The Failed “Mini-App” Experiment
Zhang Xiaolong, WeChat project manager, dropped a bombshell when he announced the inauguration of “Mini-Apps.” Some speculators even anticipated that the “web app is going to replace the installation app soon after WeChat shows the market its worth.” But things did not go as well as everyone had expected, and criticisms emerged due to poor user experience, which included complaints like:
- Users were unable to execute heavy and complicated in-app tasks, rendering some fancy functions invalid.
- There was no app store to promote mini-apps.
- Big traffic flows but minimal user retention. It was difficult to get users to return because of the “no installation policy,” and users did not receive any pushes from Mini-Apps.
The concerns above did not make Mini-Apps a big hit, and some companies with popular applications returned to their original app developments and stopped updating their Mini-Apps platforms.
The Popularity Explosion
But WeChat never gave up on pushing the Mini-App to the next level, and one year later, the Mini-App returned better than ever.
On December 28th, 2017, an officially-released Mini-App game, Jump Jump (跳一跳), started a massive advertising campaign on WeChat’s starting page. This game requires almost no skill– the game requires the user to guide a question-mark-like jumper to successfully leap from one base to another, with the length and height of each leap controlled by press-and-holds on the phone screen. All the same, the game quickly went viral during the New Year of 2018 because of its simple but addictive design. In January, Jump Jump’s daily active users peaked at 0.17 billion, while at the same time, the bounce rate hit its lowest record at 48%. Even now, in May 2018, Jump Jump still occupies a position on the top 5 list, 5 months after its release.
With the game’s popularity also came the money. Nike spent more than $3 million to place its logo on a random base, where a link to the company’s homepage could be activated once the jumper landed. As a result, Nike gained more than 100 million daily active users to their website.
More Traffic Supports
The new version of WeChat, released on the same day as the game Jump Jump, was believed to be a major factor in funneling traffic to the Mini-Apps. The new version provides an option to access the four most-recently visited Mini-Apps via a slide-down menu on the homepage (chat log page). This solved the user complaint that there was “no significant entrance to Mini-Apps.” Since this update, the number of options that enable the audience to reach Mini-Apps has grown to four:
- Slide-down to unfold hidden option
- QR code
- Discover page
- Official account link
Should I Try Mini-Apps for My Business?
To answer this question, we would need to review again the main points of Mini-Apps –
It is a relatively cheaper solution to bring games to the market by lowering the technical barrier to newcomers.
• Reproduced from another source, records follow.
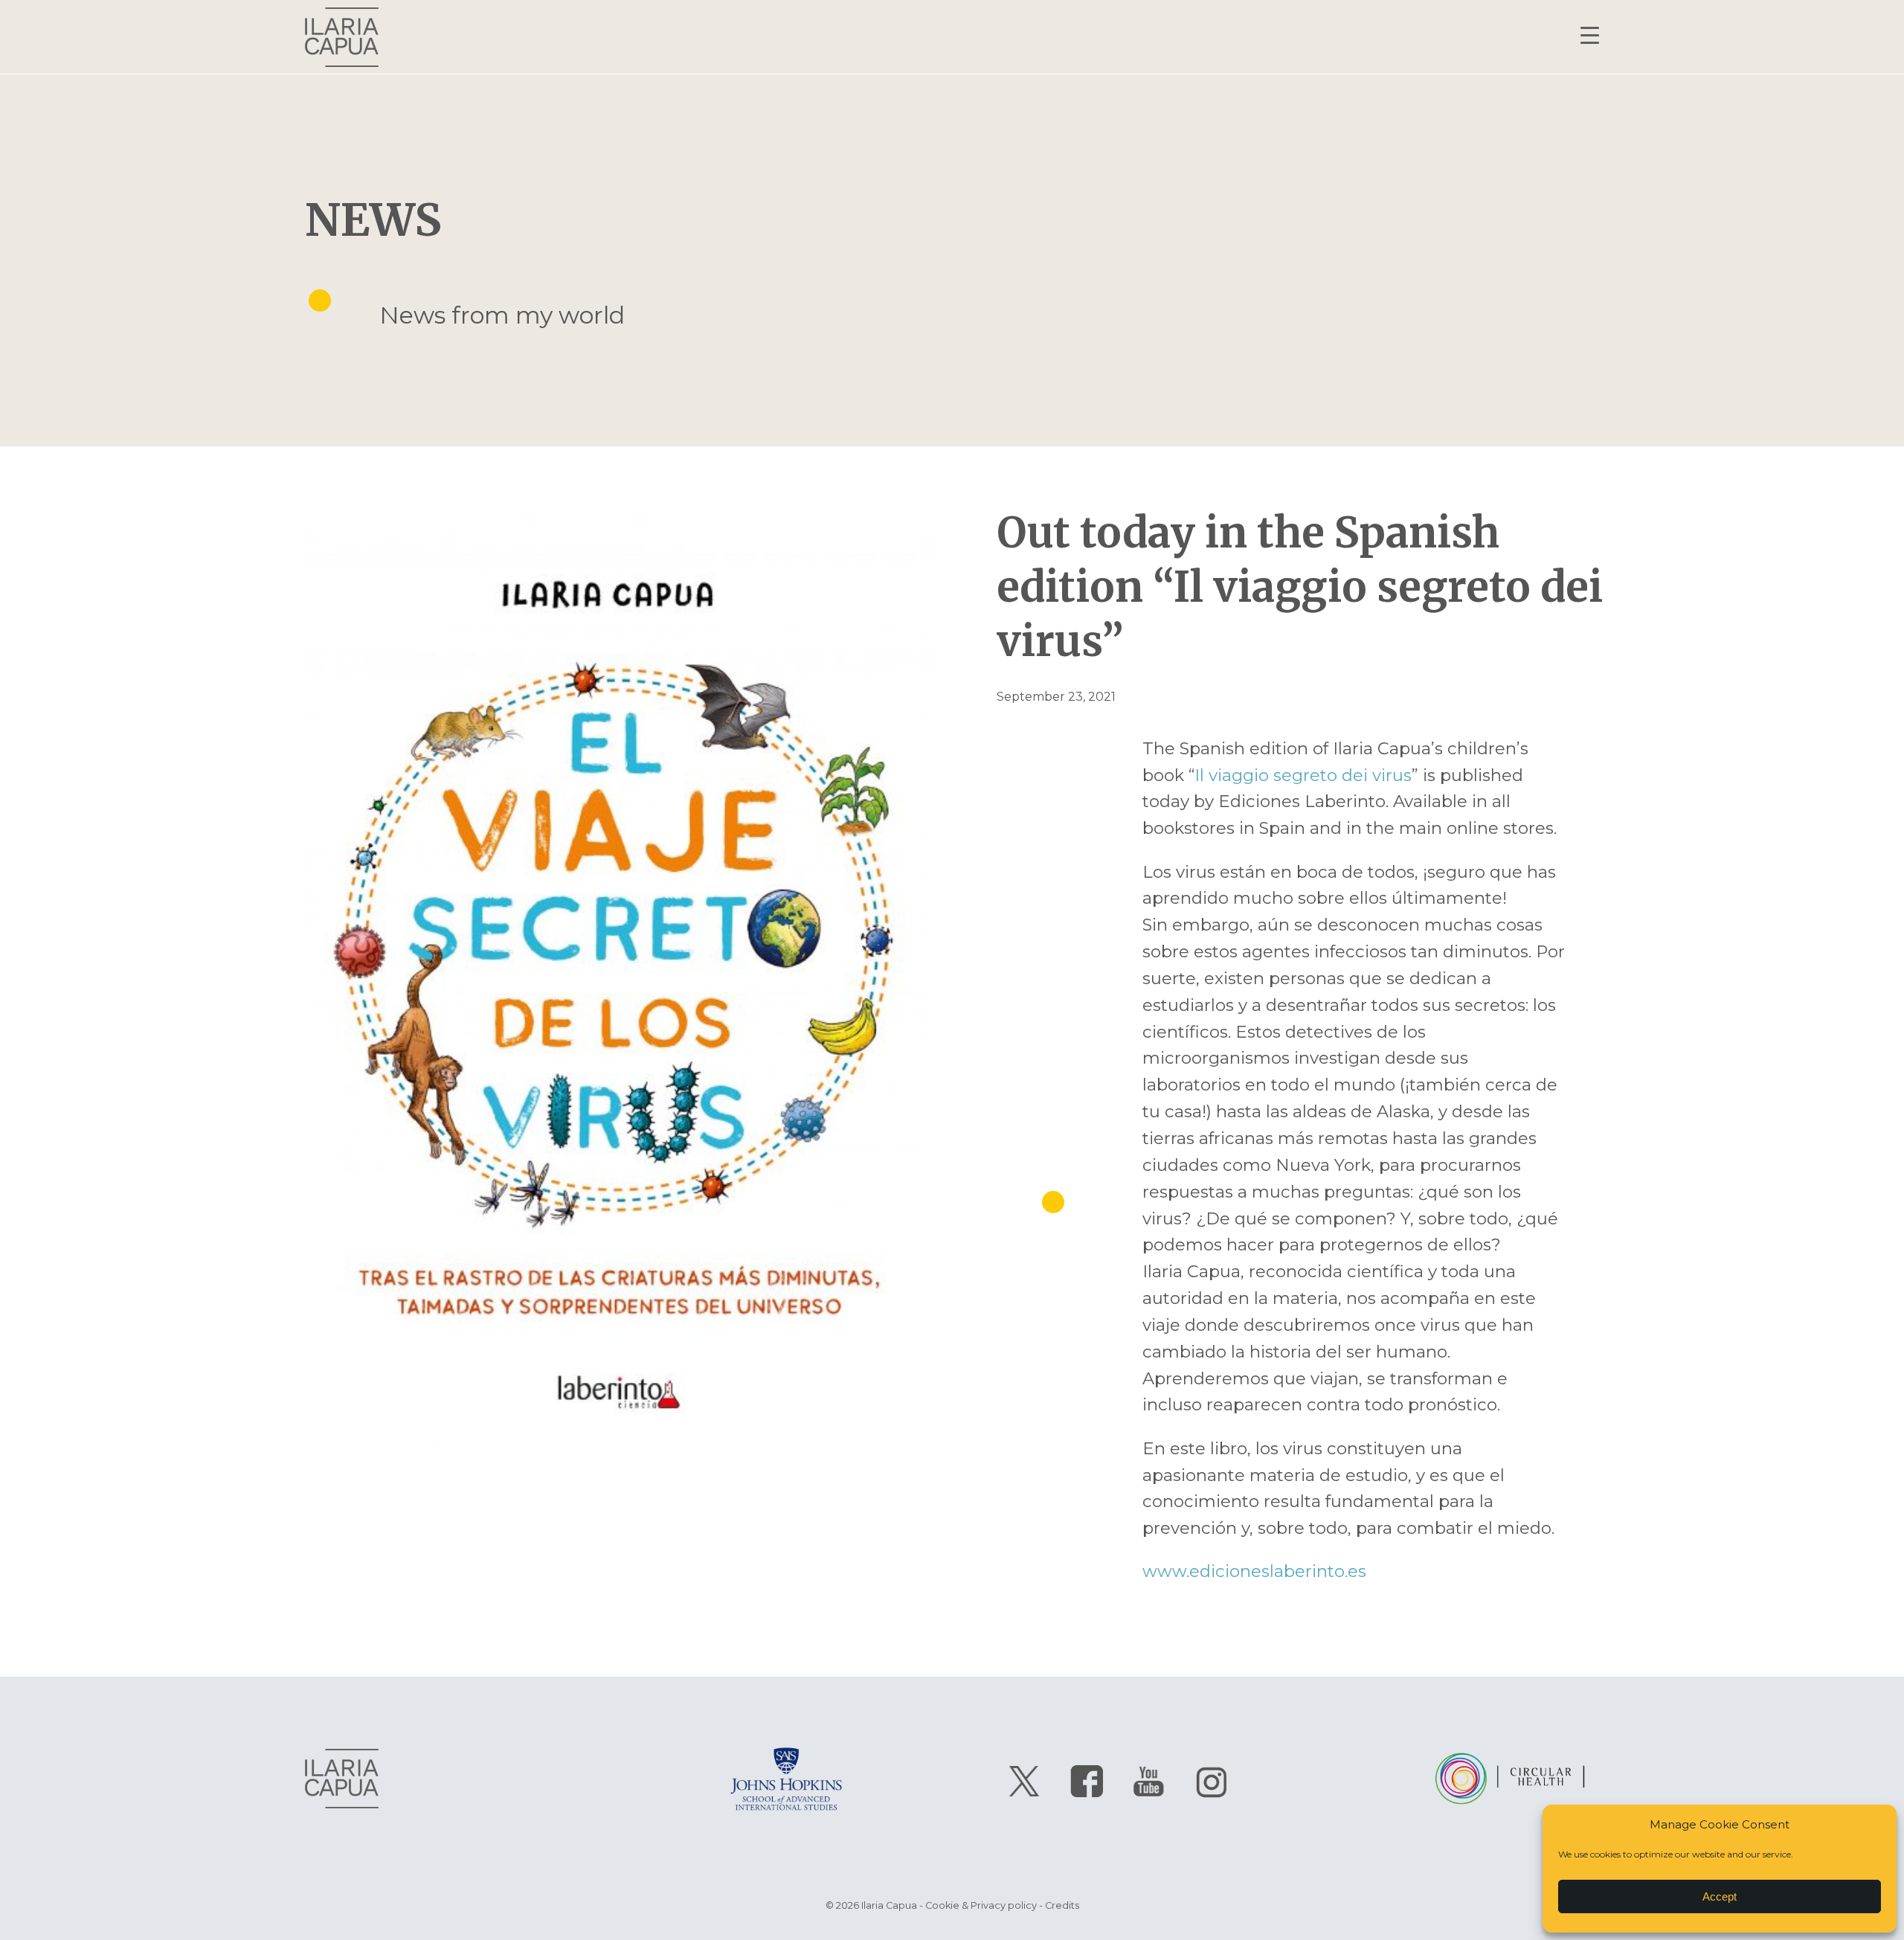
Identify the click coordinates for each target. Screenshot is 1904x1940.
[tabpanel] (617, 994)
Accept (1719, 1896)
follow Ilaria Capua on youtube (1149, 1781)
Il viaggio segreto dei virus (1303, 775)
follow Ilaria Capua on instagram (1211, 1781)
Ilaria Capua (342, 37)
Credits (1062, 1905)
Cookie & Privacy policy (981, 1905)
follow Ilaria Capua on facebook (1086, 1781)
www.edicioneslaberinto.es (1254, 1571)
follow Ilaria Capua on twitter (1024, 1781)
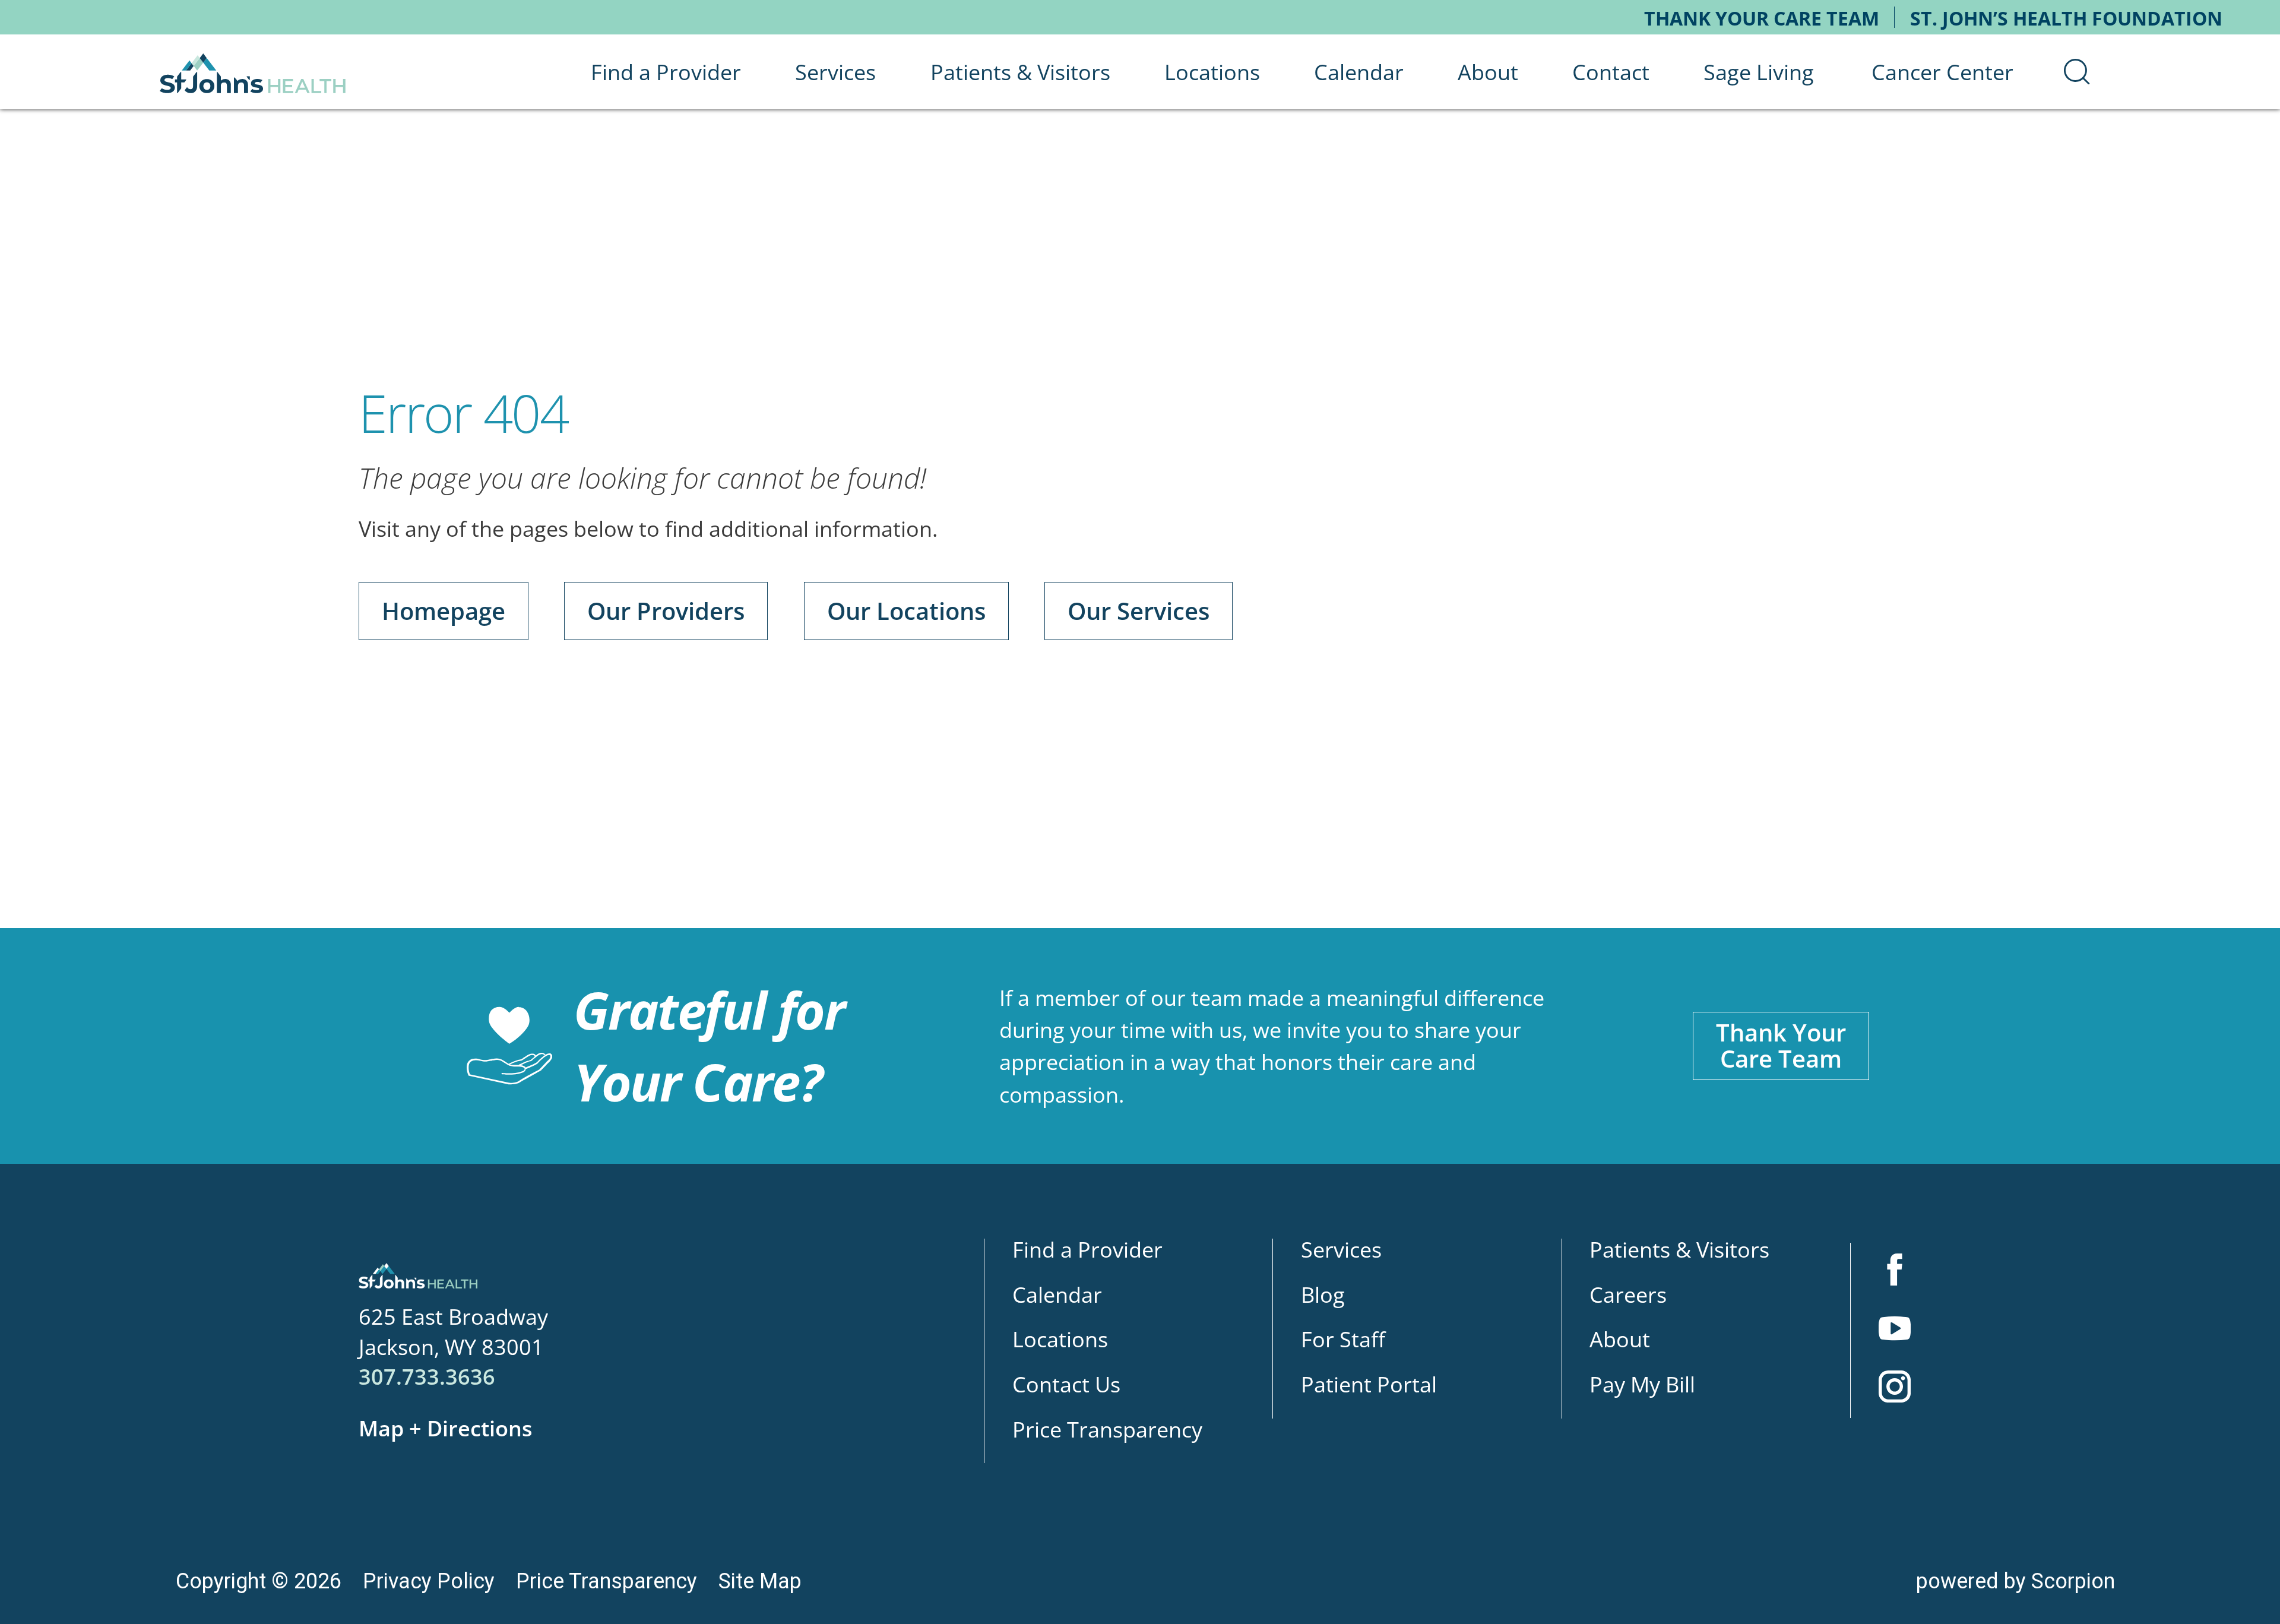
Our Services (1138, 610)
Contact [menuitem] (1610, 72)
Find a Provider (1087, 1249)
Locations (1060, 1339)
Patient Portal (1369, 1384)
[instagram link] (1894, 1389)
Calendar (1057, 1294)
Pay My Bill (1642, 1384)
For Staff (1343, 1339)
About (1619, 1339)
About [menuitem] (1488, 72)
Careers (1628, 1294)
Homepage (443, 610)
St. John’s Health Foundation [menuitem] (2066, 18)
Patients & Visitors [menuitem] (1020, 72)
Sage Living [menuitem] (1758, 72)
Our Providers (666, 610)
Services (1341, 1249)
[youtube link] (1894, 1331)
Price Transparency (1107, 1429)
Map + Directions (446, 1428)
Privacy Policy (429, 1581)
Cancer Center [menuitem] (1942, 72)
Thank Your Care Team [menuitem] (1761, 18)
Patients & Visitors (1679, 1249)
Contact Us (1066, 1384)
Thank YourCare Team (1781, 1045)
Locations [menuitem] (1212, 72)
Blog (1323, 1294)
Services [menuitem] (835, 72)
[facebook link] (1894, 1272)
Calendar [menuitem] (1359, 72)
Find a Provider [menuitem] (666, 72)
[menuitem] (2077, 71)
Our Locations (906, 610)
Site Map (760, 1581)
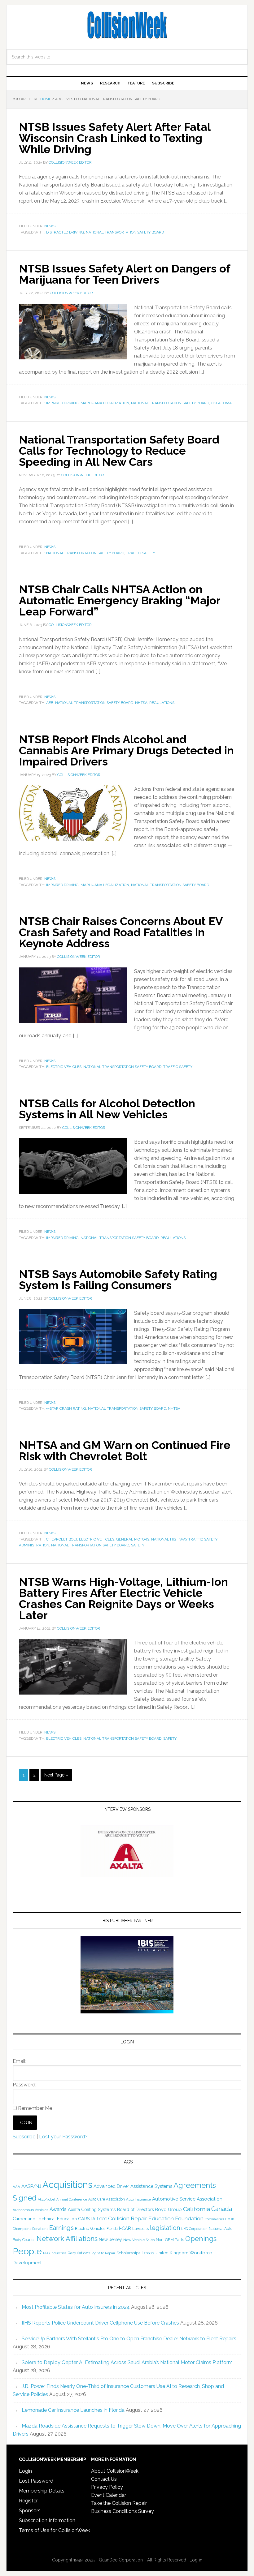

Mini-App is known for being extremely simple, backed by its non-skill-required coding system. At the sacrifice of some advanced interactive user experience, it inspires creative thinkers to create games quicker than they could on installed applications.
It is a tool employed by WeChat to grow valuable traffic.
It’s plain to see WeChat’s ambition to encourage users to stay in one super app (WeChat) rather than switching back and forth among dozens of apps. It also helps reduce WeChat competition, since user traffic is joined together – rather than competing with WeChat, developers will adapt to the WeChat platform in order to gain more user share, which also recruits more users to WeChat.
Keeping these points in mind, we can recommend some businesses that we think are fit for breaking in to the Mini-Apps market –
Time-killing mini-games are fast-spreading among WeChat’s users, so don’t hesitate to bring up your ideas – it might be the next “Jump Jump.”
- Simple online-to-offline (O2O) apps
A low open rate (users open only when necessary) and a socialization aspect (users recommend to friends if helpful to daily life) are two characteristics of O2O apps. Such applications as OFO, a bike-sharing service provider, work well with Mini-Apps since only GPS positioning and WeChat Pay features are required.
- Apps with novelty and potential
The rising popularity of Mini-Apps has fueled people’s willingness to explore that avenue, with strong inclination to download the original apps if they find them interesting in WeChat. It’s a great opportunity to expose a new trial app to 1 billion WeChat users, at a lower development and marketing cost. It also works when foreign apps enter the Chinese market by building a simpler Chinese version.